Legrand’s film played back-to-back with Jean Paul Civeyrac’s Mes provinciales (A Paris Education), probably a typical French film, to put it simply. When you’re a cinephile, it’s either you’ll laugh or love at the self-awareness, self-referentiality and indulgence in the film. Scene after scene are filled with smoke-and-liquor-addled debates on cinema, ideology and philosophy. Yet I can’t take my eyes off it or disengage from it totally. The story centers on the travails of Etienne who moved from Lyon to Paris to study film. He eventually breaks up with his girlfriend, gets entangled with his female roommate, and is enamored by this rebellious classmate. But what I like about it is the gravity it places in moments of conversation, reflecting what it’s like to be passionate about things that matter to one’s self, whether it’s art, film, advocacy, or active protest.

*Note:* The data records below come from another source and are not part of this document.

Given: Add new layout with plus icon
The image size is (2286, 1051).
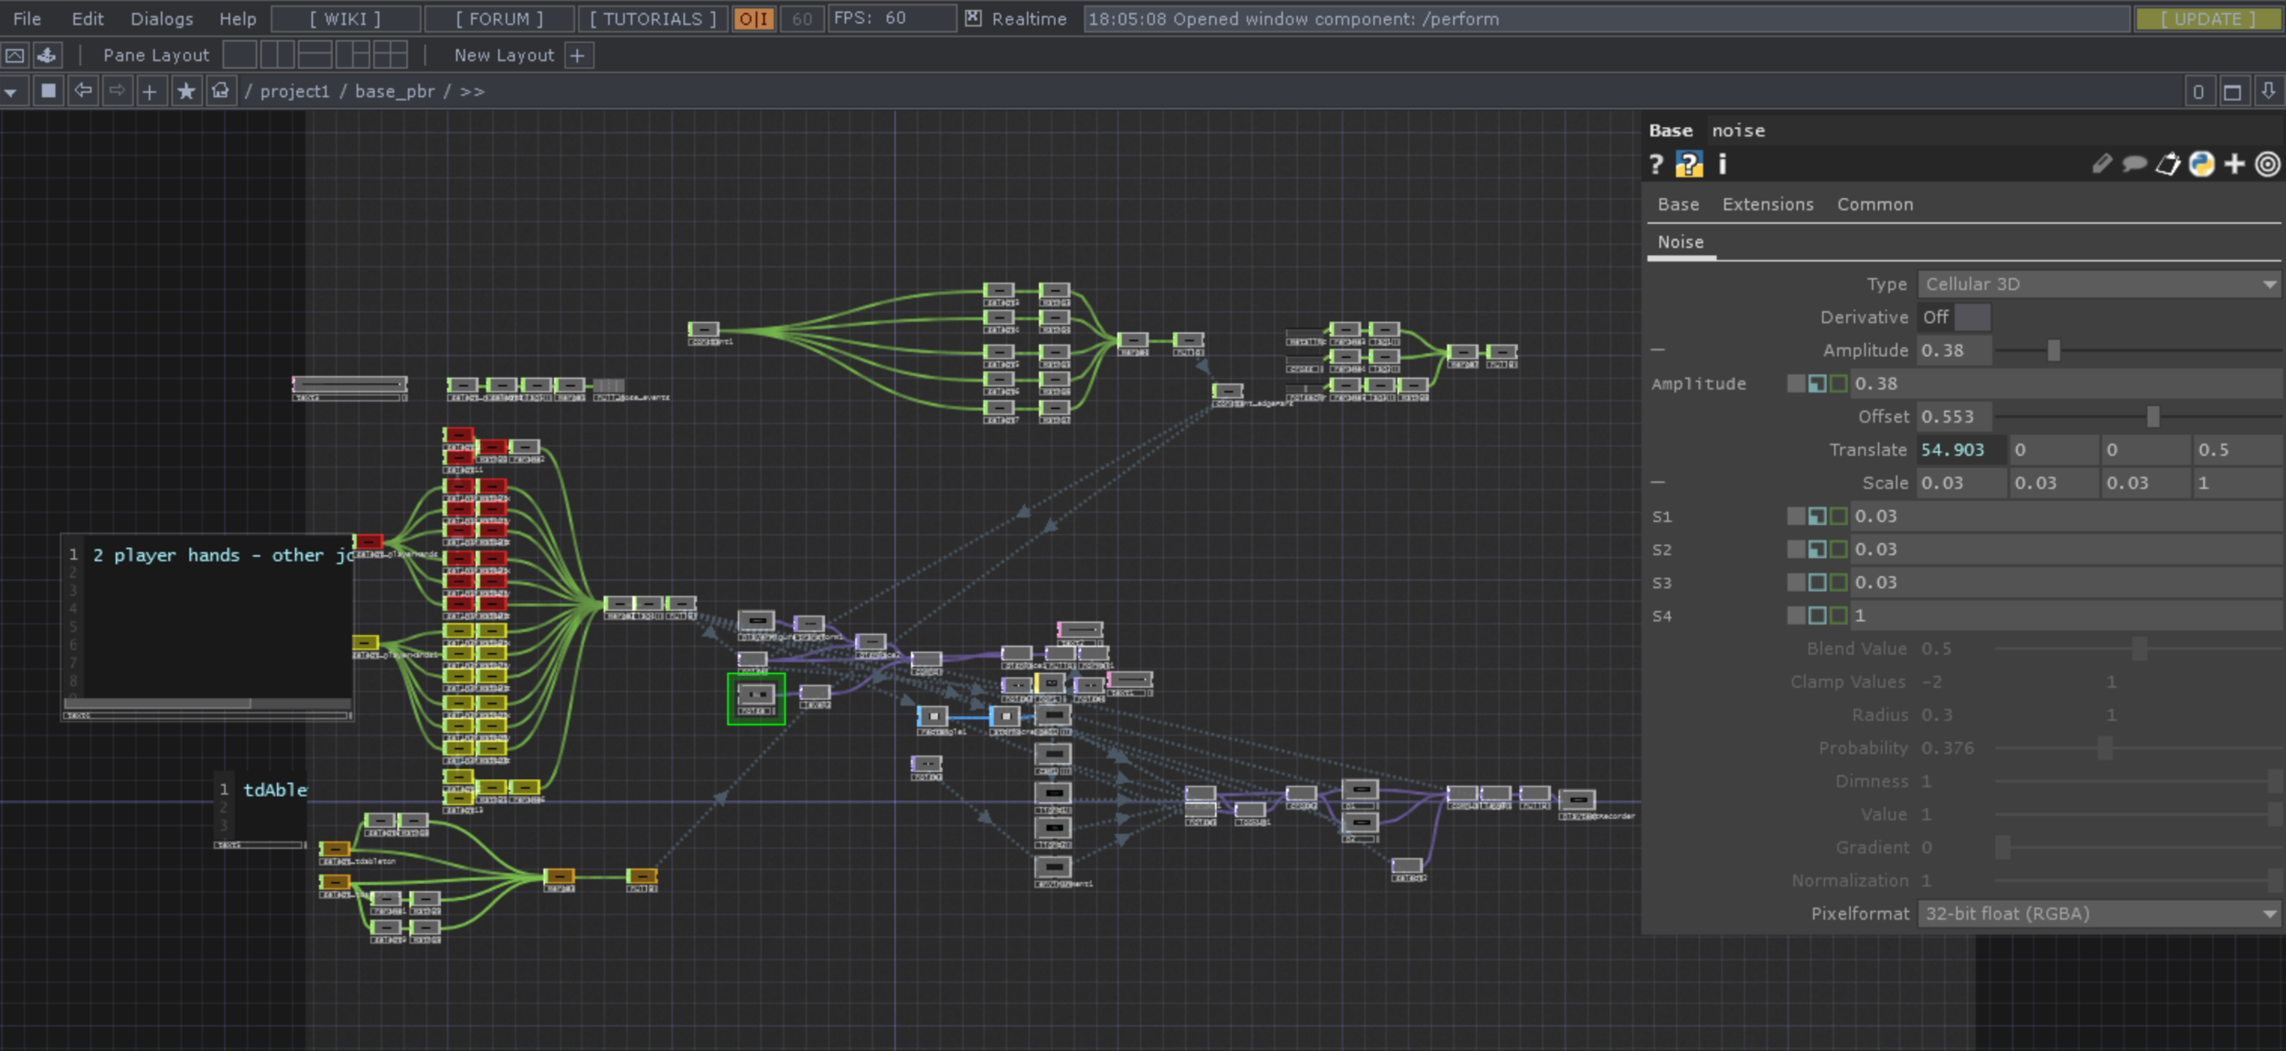Looking at the screenshot, I should pos(577,56).
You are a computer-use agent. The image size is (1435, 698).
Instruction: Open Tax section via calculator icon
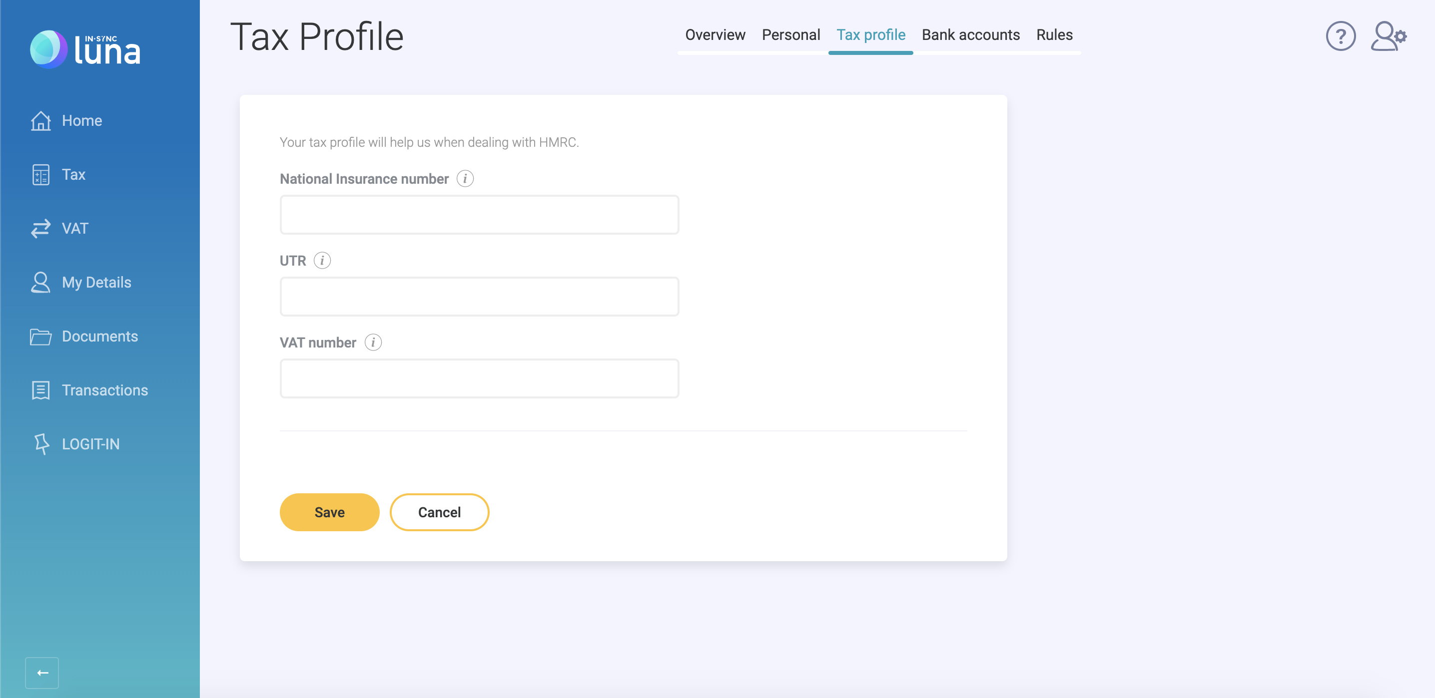pyautogui.click(x=40, y=175)
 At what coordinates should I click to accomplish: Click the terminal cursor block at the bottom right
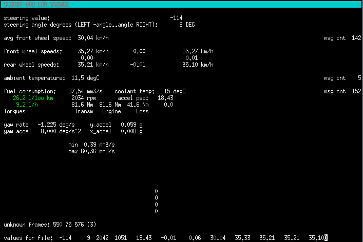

My favorite from this batch, however, is not from a group of men but from a band of girls—in Celine Sciamma’s Bandes de filles (Girlhood). A portrait of contemporary, multi-racial France, it centers on African-French community of adolescents and the difficulty of coming to terms with identity and womanhood in a foreign nation. The story, which is told through the eyes of Meriame/Vic, is one of breaking-free and overcoming. The struggle is always present and oftentimes the weight is palpable if you’re a minority but the film offers the comfort that lies in friendship and an argument in favor of the inherent strength you find amongst those who belong to your same tribe.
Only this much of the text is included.